## EXERCISE INSTRUCTIONS:
The reply should hold only the lines from the one with "You are a computer-use agent. The" through the end of the data, each given exactly.

:: EXTRACTED ENTRIES ::

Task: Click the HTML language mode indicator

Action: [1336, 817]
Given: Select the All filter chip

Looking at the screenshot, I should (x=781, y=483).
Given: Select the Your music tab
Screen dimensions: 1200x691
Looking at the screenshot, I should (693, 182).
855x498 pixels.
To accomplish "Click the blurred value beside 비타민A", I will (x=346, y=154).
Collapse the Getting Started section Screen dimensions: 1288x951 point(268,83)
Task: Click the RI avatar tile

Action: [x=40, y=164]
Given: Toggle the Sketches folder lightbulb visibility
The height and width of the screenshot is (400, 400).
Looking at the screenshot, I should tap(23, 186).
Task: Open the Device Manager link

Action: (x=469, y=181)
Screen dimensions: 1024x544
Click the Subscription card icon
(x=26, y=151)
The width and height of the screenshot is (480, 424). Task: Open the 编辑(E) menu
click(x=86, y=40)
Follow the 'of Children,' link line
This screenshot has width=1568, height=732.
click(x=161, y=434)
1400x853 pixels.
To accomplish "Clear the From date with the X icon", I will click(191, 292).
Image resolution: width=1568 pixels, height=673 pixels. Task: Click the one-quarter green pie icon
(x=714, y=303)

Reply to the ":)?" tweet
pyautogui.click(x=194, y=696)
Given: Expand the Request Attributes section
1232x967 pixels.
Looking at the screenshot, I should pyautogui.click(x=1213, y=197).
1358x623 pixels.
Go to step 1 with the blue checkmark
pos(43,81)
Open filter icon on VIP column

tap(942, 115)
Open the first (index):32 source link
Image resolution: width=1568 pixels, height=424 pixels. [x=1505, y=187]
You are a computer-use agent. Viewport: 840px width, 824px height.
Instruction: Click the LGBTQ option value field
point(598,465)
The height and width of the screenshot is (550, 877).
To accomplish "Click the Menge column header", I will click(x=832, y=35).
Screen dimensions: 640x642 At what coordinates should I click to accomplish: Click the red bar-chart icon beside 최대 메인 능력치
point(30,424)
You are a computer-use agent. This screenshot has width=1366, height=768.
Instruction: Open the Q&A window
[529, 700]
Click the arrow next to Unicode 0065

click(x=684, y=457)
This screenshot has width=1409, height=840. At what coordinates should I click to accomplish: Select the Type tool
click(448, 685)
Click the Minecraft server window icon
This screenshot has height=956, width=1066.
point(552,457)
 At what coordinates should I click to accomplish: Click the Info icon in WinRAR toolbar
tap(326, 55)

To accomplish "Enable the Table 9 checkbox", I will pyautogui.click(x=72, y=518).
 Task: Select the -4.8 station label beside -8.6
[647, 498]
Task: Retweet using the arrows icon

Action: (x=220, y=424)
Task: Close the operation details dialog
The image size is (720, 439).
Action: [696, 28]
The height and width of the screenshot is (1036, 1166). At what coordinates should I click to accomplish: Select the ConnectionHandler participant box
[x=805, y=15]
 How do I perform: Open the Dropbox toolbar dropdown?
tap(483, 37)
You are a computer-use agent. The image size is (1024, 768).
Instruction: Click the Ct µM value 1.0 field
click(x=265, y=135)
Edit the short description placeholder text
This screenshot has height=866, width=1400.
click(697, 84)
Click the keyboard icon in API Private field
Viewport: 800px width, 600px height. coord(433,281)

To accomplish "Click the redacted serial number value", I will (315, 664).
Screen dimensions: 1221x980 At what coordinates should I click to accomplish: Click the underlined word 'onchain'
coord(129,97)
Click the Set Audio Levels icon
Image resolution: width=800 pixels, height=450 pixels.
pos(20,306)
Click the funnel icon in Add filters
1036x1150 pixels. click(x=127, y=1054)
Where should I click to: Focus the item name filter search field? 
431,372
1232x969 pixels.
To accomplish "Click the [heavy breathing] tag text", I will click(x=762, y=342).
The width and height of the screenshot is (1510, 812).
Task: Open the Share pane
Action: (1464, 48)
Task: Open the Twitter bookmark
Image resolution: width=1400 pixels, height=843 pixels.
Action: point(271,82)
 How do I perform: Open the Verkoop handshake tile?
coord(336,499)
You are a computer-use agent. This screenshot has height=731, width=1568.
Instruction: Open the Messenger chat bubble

:::

## RESULT:
You are a computer-use agent. The image size is (1024, 768).
Instruction: Click the Ct µM value 1.0 field
click(x=265, y=135)
Edit the short description placeholder text
This screenshot has height=866, width=1400.
click(697, 84)
Click the keyboard icon in API Private field
Viewport: 800px width, 600px height. coord(433,281)

To accomplish "Click the redacted serial number value", I will (315, 664).
Screen dimensions: 1221x980 At what coordinates should I click to accomplish: Click the underlined word 'onchain'
coord(129,97)
Click the Set Audio Levels icon
Image resolution: width=800 pixels, height=450 pixels.
pos(20,306)
Click the funnel icon in Add filters
1036x1150 pixels. click(x=127, y=1054)
Where should I click to: Focus the item name filter search field? 
431,372
1232x969 pixels.
To accomplish "Click the [heavy breathing] tag text", I will click(x=762, y=342).
The width and height of the screenshot is (1510, 812).
Task: Open the Share pane
Action: (1464, 48)
Task: Open the Twitter bookmark
Image resolution: width=1400 pixels, height=843 pixels.
Action: point(271,82)
 How do I perform: Open the Verkoop handshake tile?
coord(336,499)
You are a computer-use agent. This screenshot has height=731, width=1568.
Instruction: Open the Messenger chat bubble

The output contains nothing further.